What you'll feel: Pain in your shoulder. You might also see a bump on top of the shoulder where it's separated.
How it's treated: You will need to see your doctor if you suspect you have an AC joint injury. You will likely need to wear a sling to keep your shoulder still. Ice the area for about 20-30 minutes every couple of hours to reduce swelling. Take acetaminophen or a nonsteroidal anti-inflammatory drug like ibuprofen to help with the pain.
How to prevent it: Do range-of-motion and strengthening exercises. Gradually increase the weight and number of reps to strengthen your shoulder.
What it is: A dislocated shoulder happens when the top of the upper arm bone (the ball) slips out of its socket. The ball can slip forward, backward, or downward. Before you fully dislocate it, the shoulder might feel like it's starting to go out of place. That's called instability. When the shoulder slips only partway out of the socket, it's a subluxation.
How it can get injured: A strong hit to your shoulder on the football field or ice hockey rink can pop the ball out of its socket. You can also get a dislocated shoulder if you rotate your shoulder joint too far, like when you're serving in volleyball.
What you'll feel: You can feel when your shoulder pops out of place. The pop will be followed by intense pain. You might also have swelling, bruising, and weakness in the arm.
How it's treated: Sometimes, medical personnel can pull a dislocated shoulder back into place, but don't let anyone work on your shoulder unless you're sure he or she is experienced with the procedure. Otherwise, you could end up with an even worse injury. Instead see a health care provider who will give you a sedative or pain medicine before sliding your upper arm bone gently back into its socket. You'll have to keep the shoulder still for a few weeks afterward in a sling.
If the shoulder is being stubborn and it won't go back in place, you may need surgery to relocate the joint. Surgery can also repair torn ligaments or tendons in your shoulder.
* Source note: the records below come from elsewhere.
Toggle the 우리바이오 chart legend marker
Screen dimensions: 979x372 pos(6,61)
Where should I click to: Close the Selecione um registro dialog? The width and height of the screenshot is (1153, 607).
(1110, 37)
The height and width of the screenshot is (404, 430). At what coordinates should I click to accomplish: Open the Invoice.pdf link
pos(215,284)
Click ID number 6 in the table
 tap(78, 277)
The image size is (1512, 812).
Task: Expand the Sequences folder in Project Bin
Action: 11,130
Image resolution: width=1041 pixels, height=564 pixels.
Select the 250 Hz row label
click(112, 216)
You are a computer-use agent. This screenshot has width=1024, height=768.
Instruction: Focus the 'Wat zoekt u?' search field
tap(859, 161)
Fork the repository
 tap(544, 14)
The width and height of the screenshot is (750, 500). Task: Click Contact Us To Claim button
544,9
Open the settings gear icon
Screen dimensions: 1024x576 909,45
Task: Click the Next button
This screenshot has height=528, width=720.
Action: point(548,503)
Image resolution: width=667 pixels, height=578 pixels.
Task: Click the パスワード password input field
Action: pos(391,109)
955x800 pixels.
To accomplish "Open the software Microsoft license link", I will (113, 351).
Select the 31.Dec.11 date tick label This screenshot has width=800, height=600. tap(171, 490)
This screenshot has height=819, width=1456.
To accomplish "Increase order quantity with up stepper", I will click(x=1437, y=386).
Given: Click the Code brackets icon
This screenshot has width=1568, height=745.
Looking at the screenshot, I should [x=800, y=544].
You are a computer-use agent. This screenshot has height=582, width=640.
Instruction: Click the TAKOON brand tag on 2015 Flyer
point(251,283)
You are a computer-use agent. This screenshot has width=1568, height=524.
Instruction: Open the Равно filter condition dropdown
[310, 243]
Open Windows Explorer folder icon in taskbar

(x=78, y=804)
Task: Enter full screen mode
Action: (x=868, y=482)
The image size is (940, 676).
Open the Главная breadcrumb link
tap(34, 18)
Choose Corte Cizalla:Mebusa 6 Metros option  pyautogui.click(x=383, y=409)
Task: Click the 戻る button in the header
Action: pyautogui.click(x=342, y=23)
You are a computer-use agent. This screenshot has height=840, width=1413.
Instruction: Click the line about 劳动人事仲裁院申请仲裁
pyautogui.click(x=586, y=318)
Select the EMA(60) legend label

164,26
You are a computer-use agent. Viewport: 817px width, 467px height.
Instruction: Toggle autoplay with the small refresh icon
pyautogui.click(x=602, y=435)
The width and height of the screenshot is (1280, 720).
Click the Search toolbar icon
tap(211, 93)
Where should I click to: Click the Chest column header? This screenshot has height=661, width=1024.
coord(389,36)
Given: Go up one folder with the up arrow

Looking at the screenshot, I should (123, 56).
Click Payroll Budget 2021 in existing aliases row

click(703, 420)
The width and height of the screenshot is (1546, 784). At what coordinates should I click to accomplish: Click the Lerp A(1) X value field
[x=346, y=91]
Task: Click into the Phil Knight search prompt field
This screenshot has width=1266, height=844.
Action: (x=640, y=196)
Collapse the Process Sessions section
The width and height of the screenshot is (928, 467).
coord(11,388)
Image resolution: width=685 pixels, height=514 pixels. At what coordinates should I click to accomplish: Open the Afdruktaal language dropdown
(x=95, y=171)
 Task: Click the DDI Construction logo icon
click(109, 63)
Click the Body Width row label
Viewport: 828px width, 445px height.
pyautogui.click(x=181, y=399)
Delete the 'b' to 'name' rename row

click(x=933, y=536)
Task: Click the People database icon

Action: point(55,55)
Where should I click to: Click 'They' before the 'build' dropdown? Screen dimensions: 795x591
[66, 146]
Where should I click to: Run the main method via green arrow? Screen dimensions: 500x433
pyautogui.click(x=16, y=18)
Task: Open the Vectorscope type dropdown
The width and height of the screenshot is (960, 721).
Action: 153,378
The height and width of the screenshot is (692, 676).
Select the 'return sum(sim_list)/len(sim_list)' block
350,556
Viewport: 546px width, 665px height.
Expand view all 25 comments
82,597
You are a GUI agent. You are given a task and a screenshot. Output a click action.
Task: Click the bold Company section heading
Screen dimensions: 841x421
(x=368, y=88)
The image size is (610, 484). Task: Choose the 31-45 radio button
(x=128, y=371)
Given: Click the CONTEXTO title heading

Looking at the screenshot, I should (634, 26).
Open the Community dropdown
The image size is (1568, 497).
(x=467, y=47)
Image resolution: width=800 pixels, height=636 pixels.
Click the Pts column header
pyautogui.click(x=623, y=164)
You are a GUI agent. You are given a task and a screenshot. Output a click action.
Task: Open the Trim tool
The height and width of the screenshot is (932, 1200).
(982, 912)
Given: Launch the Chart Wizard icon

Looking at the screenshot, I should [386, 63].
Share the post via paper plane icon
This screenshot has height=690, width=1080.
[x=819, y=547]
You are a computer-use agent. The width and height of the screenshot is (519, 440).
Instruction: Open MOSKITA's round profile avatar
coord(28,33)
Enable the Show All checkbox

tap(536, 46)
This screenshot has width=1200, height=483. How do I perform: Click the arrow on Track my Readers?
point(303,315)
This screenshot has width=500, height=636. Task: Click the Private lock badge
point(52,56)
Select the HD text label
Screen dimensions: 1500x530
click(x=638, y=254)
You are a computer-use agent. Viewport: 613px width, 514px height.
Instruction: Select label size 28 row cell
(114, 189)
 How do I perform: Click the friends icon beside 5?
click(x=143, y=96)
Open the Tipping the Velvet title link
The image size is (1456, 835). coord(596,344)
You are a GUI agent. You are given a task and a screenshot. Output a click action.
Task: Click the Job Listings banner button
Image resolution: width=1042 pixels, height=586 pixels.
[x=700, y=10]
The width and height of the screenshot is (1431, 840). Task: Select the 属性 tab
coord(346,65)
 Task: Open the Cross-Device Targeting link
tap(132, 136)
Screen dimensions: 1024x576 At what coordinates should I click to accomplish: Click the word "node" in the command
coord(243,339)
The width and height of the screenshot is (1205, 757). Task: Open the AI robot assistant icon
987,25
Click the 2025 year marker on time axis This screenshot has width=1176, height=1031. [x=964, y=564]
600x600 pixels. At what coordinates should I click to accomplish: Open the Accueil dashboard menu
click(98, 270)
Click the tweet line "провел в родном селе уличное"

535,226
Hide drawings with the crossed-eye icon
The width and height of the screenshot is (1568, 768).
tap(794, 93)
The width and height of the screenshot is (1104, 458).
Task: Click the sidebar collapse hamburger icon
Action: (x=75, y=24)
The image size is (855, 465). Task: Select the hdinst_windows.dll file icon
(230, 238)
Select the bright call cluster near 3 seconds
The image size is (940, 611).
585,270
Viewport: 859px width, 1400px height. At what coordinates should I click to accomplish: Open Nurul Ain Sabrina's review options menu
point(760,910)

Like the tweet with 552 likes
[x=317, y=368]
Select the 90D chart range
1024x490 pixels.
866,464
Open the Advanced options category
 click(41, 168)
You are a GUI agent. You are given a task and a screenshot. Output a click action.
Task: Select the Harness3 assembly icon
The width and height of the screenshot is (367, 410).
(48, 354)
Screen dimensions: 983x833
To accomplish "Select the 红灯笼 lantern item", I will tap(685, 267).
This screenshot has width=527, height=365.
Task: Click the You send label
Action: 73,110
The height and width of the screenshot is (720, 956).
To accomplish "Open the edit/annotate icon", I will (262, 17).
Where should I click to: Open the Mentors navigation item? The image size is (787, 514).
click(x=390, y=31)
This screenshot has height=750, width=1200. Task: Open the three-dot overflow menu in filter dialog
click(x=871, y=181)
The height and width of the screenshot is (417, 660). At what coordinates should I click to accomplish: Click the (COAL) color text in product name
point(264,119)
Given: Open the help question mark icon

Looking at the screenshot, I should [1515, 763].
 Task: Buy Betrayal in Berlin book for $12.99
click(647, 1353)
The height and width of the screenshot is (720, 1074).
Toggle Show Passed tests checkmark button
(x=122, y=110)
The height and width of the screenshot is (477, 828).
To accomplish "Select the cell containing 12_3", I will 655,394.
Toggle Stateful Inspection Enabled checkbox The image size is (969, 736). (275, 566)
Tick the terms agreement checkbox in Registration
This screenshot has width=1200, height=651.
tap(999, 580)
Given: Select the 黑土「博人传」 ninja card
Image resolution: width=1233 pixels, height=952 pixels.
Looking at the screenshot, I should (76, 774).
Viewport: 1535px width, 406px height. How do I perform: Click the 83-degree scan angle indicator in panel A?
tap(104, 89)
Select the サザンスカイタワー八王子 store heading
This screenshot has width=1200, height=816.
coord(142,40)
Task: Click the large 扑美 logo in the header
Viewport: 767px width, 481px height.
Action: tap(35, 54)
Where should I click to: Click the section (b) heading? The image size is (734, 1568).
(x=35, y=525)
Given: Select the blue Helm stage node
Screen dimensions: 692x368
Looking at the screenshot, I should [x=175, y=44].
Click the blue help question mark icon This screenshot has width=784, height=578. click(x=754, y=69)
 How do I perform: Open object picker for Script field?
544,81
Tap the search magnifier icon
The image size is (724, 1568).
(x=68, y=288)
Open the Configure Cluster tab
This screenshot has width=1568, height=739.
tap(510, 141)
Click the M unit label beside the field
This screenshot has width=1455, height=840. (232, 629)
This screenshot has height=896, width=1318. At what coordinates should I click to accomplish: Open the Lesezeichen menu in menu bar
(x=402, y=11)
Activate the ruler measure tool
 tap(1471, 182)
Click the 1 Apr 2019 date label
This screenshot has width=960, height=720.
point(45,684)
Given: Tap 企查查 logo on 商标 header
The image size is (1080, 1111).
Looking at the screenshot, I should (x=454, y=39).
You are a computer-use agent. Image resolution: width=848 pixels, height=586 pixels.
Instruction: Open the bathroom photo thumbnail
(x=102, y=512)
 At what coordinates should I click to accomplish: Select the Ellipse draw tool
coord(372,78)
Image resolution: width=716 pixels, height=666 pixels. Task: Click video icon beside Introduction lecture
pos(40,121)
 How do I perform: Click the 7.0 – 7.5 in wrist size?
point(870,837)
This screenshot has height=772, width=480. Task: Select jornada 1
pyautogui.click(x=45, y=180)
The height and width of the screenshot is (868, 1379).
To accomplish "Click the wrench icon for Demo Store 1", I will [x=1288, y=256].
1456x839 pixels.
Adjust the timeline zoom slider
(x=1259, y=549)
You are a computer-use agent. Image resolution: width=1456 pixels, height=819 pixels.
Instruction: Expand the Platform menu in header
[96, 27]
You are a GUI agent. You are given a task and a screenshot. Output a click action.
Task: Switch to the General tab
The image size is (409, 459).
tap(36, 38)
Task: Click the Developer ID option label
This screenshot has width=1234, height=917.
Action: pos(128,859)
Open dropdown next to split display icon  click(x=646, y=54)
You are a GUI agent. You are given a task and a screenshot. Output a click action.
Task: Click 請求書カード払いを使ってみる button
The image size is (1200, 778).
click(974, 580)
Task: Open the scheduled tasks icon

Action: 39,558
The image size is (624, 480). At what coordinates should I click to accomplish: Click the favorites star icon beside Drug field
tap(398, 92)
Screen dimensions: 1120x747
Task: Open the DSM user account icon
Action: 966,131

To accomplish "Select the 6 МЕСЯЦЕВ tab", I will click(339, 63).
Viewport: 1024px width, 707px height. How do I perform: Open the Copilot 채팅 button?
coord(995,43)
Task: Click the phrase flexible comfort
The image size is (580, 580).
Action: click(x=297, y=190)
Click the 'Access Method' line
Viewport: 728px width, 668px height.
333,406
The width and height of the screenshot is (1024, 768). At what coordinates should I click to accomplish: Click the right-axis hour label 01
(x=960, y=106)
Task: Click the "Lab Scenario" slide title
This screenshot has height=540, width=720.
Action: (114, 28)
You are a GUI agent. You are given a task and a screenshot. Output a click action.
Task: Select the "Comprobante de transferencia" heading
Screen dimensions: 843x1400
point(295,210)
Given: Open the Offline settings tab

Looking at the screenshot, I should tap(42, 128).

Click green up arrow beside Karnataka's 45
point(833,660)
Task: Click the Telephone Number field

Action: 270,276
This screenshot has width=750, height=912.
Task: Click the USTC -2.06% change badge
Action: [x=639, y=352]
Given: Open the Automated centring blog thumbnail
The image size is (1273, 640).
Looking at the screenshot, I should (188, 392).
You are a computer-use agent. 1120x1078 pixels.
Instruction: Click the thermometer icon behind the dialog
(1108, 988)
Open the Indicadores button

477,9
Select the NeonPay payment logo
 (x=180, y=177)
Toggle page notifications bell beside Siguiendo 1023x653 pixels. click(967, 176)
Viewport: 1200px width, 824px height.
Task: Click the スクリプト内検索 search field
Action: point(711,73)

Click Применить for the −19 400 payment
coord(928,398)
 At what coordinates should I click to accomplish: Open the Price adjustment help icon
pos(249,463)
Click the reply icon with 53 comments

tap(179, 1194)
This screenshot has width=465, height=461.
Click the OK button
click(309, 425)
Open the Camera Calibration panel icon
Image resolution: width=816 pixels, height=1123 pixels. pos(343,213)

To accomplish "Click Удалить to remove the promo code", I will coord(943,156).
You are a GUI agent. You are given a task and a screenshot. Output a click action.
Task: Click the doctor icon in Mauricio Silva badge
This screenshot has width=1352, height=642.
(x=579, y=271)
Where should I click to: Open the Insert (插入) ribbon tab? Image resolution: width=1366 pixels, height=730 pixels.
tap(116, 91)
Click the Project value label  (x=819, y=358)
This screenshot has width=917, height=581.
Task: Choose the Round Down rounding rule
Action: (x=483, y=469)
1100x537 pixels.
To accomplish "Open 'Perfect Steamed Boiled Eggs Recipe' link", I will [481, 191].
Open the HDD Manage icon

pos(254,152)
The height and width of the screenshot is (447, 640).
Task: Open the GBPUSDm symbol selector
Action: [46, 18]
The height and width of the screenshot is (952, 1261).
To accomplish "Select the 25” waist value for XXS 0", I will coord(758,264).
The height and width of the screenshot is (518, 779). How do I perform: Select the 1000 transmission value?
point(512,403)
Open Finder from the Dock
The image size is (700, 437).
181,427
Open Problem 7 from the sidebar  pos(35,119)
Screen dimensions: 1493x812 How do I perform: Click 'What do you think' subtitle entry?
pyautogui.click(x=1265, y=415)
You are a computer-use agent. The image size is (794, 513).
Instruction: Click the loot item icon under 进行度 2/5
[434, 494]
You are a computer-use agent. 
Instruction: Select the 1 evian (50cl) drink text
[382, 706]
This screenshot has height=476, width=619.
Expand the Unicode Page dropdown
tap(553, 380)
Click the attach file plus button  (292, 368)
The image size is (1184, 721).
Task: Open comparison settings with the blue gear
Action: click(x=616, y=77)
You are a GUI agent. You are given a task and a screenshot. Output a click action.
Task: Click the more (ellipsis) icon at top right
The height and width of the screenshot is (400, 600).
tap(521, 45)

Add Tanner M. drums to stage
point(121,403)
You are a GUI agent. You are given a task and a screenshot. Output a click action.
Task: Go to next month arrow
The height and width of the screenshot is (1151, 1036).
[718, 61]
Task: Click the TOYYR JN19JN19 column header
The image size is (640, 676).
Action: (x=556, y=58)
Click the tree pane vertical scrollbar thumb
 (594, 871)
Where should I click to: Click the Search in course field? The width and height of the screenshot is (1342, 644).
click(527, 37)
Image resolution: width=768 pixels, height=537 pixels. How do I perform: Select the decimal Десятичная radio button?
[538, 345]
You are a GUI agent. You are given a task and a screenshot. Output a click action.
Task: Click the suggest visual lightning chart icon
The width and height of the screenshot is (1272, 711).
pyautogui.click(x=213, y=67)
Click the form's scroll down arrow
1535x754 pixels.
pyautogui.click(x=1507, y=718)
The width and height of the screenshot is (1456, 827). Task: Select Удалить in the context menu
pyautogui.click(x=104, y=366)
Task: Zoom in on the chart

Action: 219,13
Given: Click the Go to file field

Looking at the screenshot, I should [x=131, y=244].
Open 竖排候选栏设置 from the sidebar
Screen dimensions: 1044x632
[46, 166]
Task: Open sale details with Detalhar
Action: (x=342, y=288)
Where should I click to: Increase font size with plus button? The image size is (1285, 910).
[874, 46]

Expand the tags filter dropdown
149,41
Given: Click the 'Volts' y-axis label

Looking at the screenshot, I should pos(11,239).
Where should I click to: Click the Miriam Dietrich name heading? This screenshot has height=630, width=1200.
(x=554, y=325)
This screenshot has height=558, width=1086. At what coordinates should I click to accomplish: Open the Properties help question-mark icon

How to prevent it: Check with your doctor to see when and how much you can use your shoulder. Once you've fully healed, he may suggest start exercising your shoulder to keep it flexible. Slowly add in weights and resistance bands to increase shoulder strength if OK with your doctor or physical therapist. If your shoulder has been dislocated before, ease off on the sports until it heals. That can take a few weeks. Anyone who's had a dislocation once has a good chance of it happening again. When you do start playing contact sports again, wear shoulder pads or other protective gear.